**** DATA IN THIS EXERCISE ****

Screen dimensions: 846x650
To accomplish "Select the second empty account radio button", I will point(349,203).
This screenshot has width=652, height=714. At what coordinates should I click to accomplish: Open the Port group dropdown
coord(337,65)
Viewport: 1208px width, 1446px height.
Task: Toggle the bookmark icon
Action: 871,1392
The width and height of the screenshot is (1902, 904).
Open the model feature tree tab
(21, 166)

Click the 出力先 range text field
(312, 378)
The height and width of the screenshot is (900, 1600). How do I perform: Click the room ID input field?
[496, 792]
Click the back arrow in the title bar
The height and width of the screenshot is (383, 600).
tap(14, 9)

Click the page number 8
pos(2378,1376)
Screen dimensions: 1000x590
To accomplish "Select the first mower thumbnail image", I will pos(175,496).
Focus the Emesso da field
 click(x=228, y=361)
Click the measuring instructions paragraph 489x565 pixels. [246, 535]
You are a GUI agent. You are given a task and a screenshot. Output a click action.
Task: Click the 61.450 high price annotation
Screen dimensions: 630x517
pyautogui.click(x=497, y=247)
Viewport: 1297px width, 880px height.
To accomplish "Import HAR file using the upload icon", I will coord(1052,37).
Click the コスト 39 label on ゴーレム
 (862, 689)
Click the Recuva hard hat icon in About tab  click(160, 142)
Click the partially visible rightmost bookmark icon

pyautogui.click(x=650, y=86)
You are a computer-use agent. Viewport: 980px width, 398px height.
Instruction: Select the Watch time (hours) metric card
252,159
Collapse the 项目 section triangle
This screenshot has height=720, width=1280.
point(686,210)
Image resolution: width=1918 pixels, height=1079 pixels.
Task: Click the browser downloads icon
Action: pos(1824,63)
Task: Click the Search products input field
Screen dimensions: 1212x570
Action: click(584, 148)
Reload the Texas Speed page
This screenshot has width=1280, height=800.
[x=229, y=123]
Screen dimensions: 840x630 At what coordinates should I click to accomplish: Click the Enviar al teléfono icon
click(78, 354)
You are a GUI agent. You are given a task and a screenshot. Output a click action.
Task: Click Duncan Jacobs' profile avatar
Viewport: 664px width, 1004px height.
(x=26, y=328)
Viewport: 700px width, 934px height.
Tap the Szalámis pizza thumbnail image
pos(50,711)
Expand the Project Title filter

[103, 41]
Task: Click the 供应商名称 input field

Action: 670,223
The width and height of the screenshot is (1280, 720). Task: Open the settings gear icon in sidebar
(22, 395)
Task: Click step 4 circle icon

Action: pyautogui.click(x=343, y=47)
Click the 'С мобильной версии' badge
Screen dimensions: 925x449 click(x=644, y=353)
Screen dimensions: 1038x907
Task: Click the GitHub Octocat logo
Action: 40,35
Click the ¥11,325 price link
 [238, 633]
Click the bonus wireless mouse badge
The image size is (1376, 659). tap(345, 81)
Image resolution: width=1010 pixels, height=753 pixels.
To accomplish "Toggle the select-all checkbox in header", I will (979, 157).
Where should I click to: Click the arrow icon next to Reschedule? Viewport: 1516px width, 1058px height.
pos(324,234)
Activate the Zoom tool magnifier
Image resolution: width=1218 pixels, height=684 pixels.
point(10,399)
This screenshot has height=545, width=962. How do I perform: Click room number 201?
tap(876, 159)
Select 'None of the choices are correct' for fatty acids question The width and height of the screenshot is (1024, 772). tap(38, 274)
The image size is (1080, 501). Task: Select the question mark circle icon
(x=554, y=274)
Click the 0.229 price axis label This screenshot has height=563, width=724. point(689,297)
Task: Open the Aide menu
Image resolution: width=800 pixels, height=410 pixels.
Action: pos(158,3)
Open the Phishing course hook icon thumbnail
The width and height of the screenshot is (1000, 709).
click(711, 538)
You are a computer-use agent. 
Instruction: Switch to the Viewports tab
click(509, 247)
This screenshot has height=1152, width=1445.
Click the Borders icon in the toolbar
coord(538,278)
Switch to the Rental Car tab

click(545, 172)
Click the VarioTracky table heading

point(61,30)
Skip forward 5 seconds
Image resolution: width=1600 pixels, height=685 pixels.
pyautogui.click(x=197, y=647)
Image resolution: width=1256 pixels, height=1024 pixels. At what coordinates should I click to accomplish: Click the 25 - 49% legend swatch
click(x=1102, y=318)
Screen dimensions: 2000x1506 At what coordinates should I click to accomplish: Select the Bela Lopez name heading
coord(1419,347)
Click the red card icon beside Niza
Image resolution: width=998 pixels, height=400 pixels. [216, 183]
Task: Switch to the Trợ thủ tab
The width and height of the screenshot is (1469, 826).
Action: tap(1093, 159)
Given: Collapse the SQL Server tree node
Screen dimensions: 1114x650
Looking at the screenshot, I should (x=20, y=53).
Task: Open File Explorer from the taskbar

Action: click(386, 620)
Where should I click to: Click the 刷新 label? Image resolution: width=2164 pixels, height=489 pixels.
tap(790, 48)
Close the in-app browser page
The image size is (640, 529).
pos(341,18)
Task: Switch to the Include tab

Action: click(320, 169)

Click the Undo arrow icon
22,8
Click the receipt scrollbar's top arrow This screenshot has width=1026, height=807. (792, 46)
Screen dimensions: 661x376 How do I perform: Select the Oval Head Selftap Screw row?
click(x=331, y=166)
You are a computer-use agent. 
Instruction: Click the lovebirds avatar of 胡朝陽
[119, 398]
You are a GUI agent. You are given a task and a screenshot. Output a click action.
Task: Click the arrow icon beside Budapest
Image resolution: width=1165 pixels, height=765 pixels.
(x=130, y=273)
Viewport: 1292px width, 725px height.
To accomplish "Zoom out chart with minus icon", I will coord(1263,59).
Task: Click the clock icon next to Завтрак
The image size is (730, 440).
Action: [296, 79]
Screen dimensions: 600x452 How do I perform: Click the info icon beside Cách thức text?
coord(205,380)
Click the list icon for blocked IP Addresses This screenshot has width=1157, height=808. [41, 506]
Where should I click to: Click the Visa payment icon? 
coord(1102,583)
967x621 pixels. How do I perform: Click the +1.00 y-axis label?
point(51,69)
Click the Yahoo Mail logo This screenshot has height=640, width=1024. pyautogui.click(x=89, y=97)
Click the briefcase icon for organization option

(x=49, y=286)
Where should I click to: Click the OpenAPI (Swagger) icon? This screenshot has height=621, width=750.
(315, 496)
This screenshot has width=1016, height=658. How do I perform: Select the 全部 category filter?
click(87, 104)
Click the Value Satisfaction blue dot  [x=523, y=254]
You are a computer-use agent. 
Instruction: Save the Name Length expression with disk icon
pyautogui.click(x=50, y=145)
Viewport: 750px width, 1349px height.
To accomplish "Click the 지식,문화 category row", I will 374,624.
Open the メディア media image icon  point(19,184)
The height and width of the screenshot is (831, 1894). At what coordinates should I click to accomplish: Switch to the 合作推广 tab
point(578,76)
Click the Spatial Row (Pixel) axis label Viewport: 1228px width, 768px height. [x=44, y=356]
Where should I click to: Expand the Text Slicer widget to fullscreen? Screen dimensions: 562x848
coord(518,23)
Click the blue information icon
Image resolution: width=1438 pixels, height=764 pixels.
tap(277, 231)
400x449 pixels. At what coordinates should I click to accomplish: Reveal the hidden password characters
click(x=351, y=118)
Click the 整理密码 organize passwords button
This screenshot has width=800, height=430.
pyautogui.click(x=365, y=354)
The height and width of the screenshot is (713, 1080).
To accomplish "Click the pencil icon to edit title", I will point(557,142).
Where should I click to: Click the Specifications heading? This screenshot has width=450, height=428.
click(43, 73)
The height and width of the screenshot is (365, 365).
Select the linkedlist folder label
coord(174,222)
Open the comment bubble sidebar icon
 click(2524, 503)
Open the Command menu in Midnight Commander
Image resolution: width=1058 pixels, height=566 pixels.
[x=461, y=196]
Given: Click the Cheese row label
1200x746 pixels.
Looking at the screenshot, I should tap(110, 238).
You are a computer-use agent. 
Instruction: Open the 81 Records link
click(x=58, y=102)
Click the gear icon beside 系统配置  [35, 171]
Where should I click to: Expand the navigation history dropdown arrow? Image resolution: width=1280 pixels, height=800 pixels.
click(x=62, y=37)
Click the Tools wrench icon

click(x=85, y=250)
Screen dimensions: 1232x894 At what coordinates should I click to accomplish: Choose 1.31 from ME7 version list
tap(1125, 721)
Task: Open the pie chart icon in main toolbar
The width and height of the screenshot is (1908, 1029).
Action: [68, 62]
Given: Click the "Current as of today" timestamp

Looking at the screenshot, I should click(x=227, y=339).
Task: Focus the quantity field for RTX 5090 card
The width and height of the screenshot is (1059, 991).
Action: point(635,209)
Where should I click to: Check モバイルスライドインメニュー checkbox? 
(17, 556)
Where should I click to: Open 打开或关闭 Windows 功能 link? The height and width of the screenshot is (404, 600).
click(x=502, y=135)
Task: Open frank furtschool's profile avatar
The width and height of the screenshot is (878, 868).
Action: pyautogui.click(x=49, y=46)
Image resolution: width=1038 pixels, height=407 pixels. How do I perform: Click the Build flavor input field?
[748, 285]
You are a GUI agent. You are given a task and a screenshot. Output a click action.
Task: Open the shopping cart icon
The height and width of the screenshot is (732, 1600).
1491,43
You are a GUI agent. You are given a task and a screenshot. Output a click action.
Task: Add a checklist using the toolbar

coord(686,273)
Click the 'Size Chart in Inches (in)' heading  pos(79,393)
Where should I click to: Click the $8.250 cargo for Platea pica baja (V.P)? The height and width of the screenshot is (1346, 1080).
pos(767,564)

****

▶ **HOW TO COMPLETE THIS TASK**
How many lines in the entries above include the string "Zoom"? Please answer with that number and nothing more.

▶ **SOLUTION TO THIS TASK**
2